BEGIN DATA FOR THE TASK
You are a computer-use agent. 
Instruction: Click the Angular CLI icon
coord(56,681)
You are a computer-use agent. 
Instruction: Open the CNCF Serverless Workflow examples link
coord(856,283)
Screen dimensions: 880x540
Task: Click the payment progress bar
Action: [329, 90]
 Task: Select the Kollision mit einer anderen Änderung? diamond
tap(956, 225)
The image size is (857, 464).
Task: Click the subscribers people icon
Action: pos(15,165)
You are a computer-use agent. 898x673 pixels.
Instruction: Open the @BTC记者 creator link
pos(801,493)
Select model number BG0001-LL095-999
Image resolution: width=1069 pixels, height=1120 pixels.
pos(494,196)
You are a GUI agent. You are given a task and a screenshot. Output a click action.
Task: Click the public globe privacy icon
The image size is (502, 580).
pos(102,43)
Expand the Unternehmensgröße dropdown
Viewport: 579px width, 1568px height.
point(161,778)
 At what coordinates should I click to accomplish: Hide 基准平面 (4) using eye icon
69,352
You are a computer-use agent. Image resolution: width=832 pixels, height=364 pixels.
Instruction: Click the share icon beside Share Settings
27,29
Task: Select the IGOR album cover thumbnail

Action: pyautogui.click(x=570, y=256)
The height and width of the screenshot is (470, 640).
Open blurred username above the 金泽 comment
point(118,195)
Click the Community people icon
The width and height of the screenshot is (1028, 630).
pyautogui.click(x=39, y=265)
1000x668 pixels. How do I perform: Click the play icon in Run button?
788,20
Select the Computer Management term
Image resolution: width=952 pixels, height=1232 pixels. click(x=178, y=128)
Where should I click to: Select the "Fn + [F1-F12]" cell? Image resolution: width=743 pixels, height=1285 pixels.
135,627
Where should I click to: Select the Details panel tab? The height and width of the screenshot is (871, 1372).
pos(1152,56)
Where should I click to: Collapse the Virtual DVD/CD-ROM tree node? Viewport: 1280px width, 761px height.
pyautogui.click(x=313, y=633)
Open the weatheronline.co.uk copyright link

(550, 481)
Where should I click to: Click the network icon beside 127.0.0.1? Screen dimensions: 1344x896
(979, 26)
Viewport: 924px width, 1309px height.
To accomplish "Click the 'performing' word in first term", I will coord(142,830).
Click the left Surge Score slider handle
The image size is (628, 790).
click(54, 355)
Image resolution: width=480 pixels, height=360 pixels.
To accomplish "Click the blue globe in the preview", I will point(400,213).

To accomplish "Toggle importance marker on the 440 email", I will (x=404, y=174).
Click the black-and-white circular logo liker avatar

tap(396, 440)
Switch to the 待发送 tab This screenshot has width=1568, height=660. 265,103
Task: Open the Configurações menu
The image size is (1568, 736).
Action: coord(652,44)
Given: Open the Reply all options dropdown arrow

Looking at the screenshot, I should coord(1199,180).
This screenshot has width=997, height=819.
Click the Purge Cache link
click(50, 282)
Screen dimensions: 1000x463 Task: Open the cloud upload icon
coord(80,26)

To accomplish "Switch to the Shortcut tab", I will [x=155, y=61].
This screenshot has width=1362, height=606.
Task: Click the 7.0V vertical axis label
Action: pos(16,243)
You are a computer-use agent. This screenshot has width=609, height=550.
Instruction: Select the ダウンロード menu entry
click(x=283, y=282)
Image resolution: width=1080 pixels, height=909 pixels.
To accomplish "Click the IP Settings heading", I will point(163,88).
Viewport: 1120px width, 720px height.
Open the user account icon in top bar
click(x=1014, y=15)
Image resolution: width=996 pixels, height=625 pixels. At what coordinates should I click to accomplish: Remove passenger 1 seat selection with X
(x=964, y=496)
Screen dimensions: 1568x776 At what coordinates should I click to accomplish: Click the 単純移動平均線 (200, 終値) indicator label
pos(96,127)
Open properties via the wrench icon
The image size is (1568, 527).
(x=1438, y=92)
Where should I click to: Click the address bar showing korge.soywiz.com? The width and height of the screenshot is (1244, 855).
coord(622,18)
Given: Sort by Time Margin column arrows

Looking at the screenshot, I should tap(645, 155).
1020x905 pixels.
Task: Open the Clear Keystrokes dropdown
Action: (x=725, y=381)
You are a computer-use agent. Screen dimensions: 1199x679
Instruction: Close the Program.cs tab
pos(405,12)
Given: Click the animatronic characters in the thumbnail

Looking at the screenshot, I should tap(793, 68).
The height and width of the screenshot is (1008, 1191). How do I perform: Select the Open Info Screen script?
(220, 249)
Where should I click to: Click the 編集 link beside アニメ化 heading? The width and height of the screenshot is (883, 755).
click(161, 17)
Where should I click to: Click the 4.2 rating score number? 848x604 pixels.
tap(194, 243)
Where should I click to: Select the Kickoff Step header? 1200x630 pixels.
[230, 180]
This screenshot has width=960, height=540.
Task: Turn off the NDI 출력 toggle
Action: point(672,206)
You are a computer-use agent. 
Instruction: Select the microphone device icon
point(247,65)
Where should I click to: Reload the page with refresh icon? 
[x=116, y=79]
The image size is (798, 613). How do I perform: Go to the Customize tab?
END DATA FOR THE TASK
→ **EXERCISE REQUIREMENTS**:
Display each line of the data where "globe" occurs.

→ **SOLUTION TO THIS EXERCISE**:
Task: Click the public globe privacy icon
To accomplish "Click the blue globe in the preview", I will point(400,213).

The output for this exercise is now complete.